The additions to the remaster actually add a lot of value, much like watching a classic movie remastered on Blu-ray with special features. There’s the previously mentioned feature to swap between the original and remastered, 16:9 stretched ratio from the original 4:3 ratio (which honestly looks terrible stretched out), concept art, and my personal favorite addition: an extensive developer commentary. Enabling this option in the special features menu will have an L1 prompt appear in the upper left corner of the screen during various moments in the game. Hitting L1 will begin a commentary including creators Tim Schafer, Kevin Bruner (you may know him as the head of Telltale Games now), and many others. This commentary gives an interesting and often hilarious behind the scenes look at a variety of aspects of the development of Grim Fandango, and I wish that more games would offer this kind of deep insight from the creators directly in-game.
The game is both cross-buy and cross-save for PS4 and Vita, and while the PS4 obviously looks just a little bit more crisp, the game still looks fantastic on the Vita. In fact, the Vita version offers touch based controls that mimic a point-and-click adventure game, which is a new control scheme for the release of this remaster. There are also new camera-based controls, but the old tank-style controls are in the special features, and there is even a trophy for playing through the whole game with them on. I unfortunately did run into one small issue when I tried to activate an object and Manny became stuck on the corner of the polygons while trying to do the walking animation. Because there is no way to cancel a selection or animation, I was stuck in a perpetual state — essentially frozen. I had to shut off the game, and had failed to save for quite some time, losing all of my progress up to that point. If I had been standing a little more to the left when I clicked on the rope, I could have avoided the issue.

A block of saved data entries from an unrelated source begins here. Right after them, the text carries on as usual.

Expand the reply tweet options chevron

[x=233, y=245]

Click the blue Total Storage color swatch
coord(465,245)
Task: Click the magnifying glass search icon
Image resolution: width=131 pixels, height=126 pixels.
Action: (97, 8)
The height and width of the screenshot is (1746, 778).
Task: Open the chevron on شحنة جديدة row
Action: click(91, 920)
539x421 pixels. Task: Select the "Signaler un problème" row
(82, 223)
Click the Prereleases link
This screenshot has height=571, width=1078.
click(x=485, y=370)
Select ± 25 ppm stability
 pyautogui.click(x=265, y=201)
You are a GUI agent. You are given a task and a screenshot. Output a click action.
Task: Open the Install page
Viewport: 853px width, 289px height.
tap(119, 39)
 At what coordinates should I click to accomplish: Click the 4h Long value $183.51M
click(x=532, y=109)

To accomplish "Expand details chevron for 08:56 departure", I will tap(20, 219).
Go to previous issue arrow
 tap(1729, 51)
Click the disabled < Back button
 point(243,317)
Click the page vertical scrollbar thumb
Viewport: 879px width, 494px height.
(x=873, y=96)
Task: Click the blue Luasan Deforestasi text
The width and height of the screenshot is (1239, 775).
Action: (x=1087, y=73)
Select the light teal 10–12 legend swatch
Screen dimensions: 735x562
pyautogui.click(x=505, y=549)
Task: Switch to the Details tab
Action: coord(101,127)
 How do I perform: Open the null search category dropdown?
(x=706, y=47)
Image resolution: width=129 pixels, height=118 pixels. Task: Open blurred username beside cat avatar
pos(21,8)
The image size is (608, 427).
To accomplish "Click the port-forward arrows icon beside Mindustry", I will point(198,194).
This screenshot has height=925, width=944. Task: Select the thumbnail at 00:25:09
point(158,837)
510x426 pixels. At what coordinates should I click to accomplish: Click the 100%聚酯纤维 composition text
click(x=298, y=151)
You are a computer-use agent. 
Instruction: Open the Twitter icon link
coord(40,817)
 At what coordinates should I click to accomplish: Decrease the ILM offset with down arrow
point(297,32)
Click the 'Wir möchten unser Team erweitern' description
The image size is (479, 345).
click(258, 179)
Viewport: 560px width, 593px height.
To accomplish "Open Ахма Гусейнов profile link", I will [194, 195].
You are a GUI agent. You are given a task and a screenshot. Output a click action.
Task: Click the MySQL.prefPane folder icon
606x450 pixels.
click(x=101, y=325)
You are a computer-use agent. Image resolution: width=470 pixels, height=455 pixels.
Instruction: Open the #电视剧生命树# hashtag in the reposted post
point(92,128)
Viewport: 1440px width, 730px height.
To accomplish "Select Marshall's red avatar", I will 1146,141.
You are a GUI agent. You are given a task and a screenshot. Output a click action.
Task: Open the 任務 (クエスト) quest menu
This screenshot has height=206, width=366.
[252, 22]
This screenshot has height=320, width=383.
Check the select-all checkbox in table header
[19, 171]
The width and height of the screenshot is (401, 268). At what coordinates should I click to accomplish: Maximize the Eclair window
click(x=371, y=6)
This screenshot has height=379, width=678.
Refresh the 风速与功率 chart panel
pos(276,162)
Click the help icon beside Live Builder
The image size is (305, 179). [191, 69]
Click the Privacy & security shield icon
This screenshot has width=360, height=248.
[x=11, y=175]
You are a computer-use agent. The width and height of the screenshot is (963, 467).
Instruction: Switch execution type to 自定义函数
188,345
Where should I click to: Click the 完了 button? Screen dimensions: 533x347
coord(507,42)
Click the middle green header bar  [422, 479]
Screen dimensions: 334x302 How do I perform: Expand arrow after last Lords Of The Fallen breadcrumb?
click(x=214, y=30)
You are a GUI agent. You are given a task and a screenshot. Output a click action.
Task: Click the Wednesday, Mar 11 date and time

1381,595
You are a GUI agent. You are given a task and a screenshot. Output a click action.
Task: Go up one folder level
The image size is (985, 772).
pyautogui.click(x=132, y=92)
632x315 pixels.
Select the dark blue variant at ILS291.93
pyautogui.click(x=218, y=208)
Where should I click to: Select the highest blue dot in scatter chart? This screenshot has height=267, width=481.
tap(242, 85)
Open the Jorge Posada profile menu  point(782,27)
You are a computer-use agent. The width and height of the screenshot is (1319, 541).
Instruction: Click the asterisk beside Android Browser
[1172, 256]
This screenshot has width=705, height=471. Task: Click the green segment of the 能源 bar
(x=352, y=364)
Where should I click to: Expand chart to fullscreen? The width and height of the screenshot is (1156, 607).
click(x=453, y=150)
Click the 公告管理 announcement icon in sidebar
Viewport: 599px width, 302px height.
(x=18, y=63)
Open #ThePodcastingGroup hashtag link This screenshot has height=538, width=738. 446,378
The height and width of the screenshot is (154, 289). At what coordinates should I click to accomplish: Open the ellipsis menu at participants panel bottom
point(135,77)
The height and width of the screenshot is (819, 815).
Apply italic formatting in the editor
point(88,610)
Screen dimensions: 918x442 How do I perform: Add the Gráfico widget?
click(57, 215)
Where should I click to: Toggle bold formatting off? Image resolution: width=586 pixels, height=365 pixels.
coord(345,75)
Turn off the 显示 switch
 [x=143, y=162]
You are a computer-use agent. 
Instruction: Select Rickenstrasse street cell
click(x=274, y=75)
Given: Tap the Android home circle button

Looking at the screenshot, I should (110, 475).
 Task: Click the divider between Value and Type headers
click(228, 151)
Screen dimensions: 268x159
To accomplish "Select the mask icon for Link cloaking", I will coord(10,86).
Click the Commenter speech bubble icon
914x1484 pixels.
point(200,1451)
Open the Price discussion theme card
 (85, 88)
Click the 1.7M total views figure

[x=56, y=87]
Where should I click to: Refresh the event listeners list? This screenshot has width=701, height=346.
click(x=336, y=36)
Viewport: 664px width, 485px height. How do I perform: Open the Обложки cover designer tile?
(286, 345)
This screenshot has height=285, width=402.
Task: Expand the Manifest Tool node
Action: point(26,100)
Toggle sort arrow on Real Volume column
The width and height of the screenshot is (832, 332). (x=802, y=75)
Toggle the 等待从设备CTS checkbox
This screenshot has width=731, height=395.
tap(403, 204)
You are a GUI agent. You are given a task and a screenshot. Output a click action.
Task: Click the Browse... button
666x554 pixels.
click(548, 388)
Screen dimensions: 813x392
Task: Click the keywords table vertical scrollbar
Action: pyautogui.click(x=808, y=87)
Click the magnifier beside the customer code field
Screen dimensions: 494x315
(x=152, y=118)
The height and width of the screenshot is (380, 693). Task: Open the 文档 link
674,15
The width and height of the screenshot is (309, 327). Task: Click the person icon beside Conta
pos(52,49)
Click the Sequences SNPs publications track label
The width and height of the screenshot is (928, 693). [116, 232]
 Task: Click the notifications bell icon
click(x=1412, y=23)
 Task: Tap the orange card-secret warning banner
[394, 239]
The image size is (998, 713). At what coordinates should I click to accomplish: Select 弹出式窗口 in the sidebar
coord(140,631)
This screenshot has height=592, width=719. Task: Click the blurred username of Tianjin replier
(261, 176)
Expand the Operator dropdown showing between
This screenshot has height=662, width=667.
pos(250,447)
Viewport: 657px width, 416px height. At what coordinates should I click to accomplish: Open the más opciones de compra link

Entertainment or History Lesson?
Like watching a classic old movie, Grim Fandango Remastered feels like a hearkening back to the golden days of gaming, when PC adventure games ruled and games didn’t have difficulty settings so easy that it seems like the game is playing itself. This is as much a history lesson as it is entertainment, lest we forget the roots of great gaming. Sure, the backgrounds and cutscenes are untouched, but remember the fit everyone threw when they edited the original Star Wars trilogy too much (Han shot first…)? Grim Fandango Remastered has been put together with care as a passion project from Tim Schafer, and is sure to delight both players new to the game and long time players of Grim Fandango and the LucasArts graphic puzzle adventure genre. Perhaps most important to this release will be the potential effects that bringing this game back into the limelight will have on the future development of adventure titles, and the thought of a merging of great classics and new technology really excites me.